How many mechanics who lose their license are protected by a golden parachute that provides for a comfortable retirement in which to write their memoirs? How many airline executives have been denied a seat on the BOD at one company and not gone on to at least an equal position at another company, usually an airline or to a comfortable retirement of their own choosing? Very few, undoubtedly, because I have not been able to find one.
In that respect, it's much easier for those people to claim plausible deniability. Like it or not, it's the guy at the top that takes the heat, much as the President is blamed for the economy, regardless of culpability.
Ludicrous. Who was punished for the Valujet debacle? Certainly not Jordan and Leonard, the people who were directly responsible for creating the system that led to the events. It was the mechanics who removed the oxygen generators and the ones who were trying their hardest to work within a system that placed profit ahead of safety.
To me? No. To the average consumer, possibly. It's probably somewhere a bit short of that, but I doubt that it's far from it.
So, it's more than we have now but less than the level of auto fatalities. We're getting a little closer to defining the numbers that will determine when we have reached an unacceptable level of safety through outsourcing. Now, is it more or less than the number of people killed in railway accidents in an average year?
Not all. I called out the pilots because they're also objecting, and you ignored them in your synopsis. So do you have a predisposition to hold the employees blameless?
No, but I do understand that the reason they objected was the same reason they object to having a camera in the cockpit, rather then the less honorable motives of the airlines and manufacturers. The pilots are the only ones in the debate without a profit motive, but rather a workplace privacy one.
The media aren't anti-union.
The predisposition of the media, and of the average American, is anti-union because of the negative stereotypes of unions and union members that have been ingrained into them.
The problem is that the mechanics' union messages have been dog-bites-man, which means that they only show up in evergreen stories, and only as tried-and-true stereotyping.
Yet they have not been able to craft a message you would describe any other way, even when they do EXACTLY what you said they should.

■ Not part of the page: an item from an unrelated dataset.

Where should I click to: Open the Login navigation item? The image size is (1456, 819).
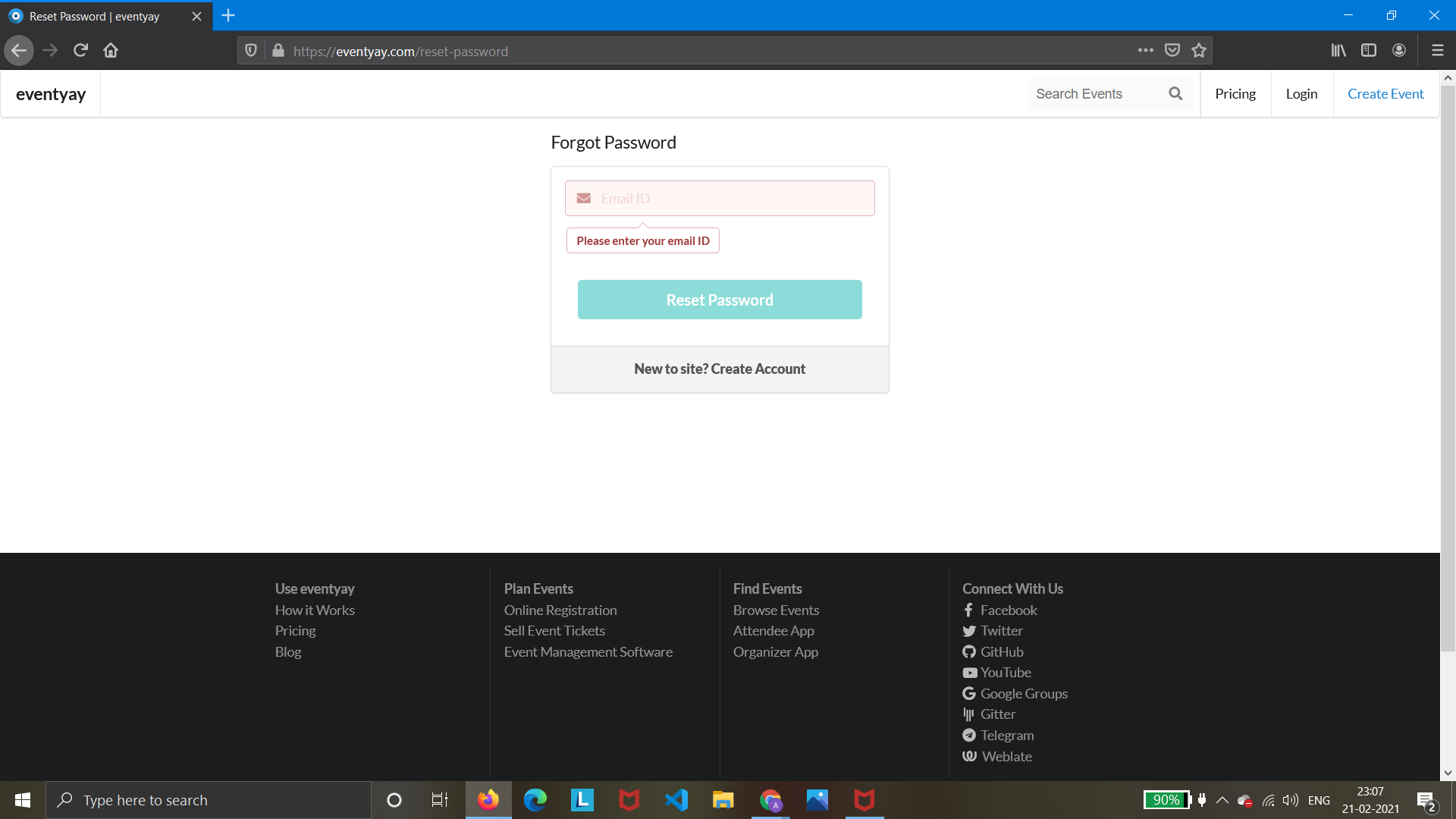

Reporters are lazy people, and you have to wake them up with a man-bites-dog angle in order to get any sort of attention. That's what I'm advocating.

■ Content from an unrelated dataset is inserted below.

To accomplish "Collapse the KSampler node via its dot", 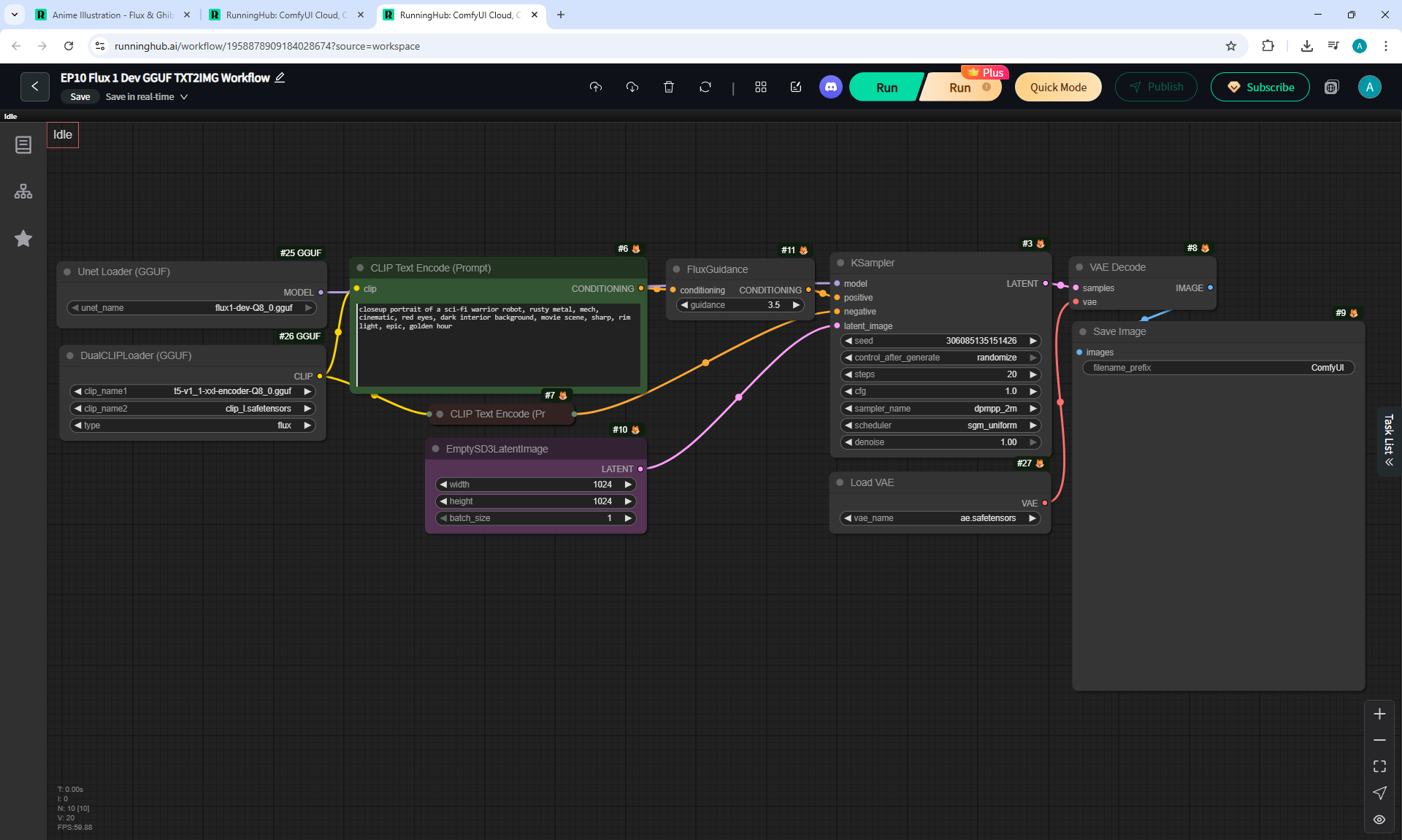I will [840, 263].
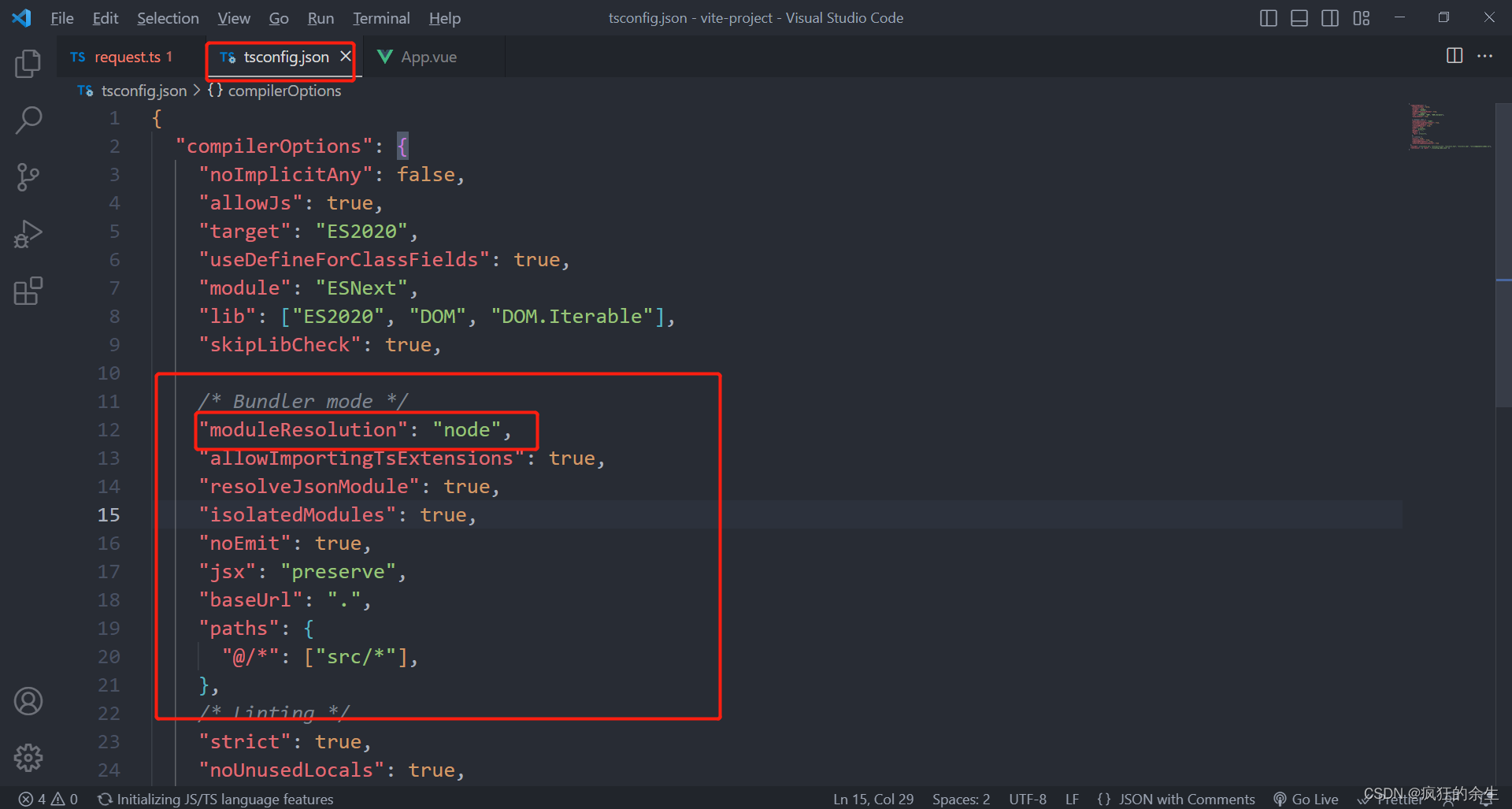Image resolution: width=1512 pixels, height=809 pixels.
Task: Click the errors and warnings status indicator
Action: (47, 798)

That reporters are lazy is proven by their handling of the USAirways holiday debacle, as is their tendency to an anti-union bias.
The ultimate 'dog-bites-man angle', and one that I'm rapidly coming to believe is the only thing that will wake people up and overcome the objections of 'job protectionism', is to point at the dead bodies of the next wreck caused by outsourcing.
I had thought that the USAirways Express crash in 2003 was sufficient, yet the public seems to not care. Despite the fact that the direct cause was outsourcing maintenance to vendors who either couldn't or wouldn't follow simple written instructions, written instructions that thousands of licensed mechanics have successfully followed over the years, the appropriate number of spokespersons were deployed to reassure the public and the casualties were apparently not sufficient to focus public attention on the issue. I wonder what level of casualty WILL get their attention.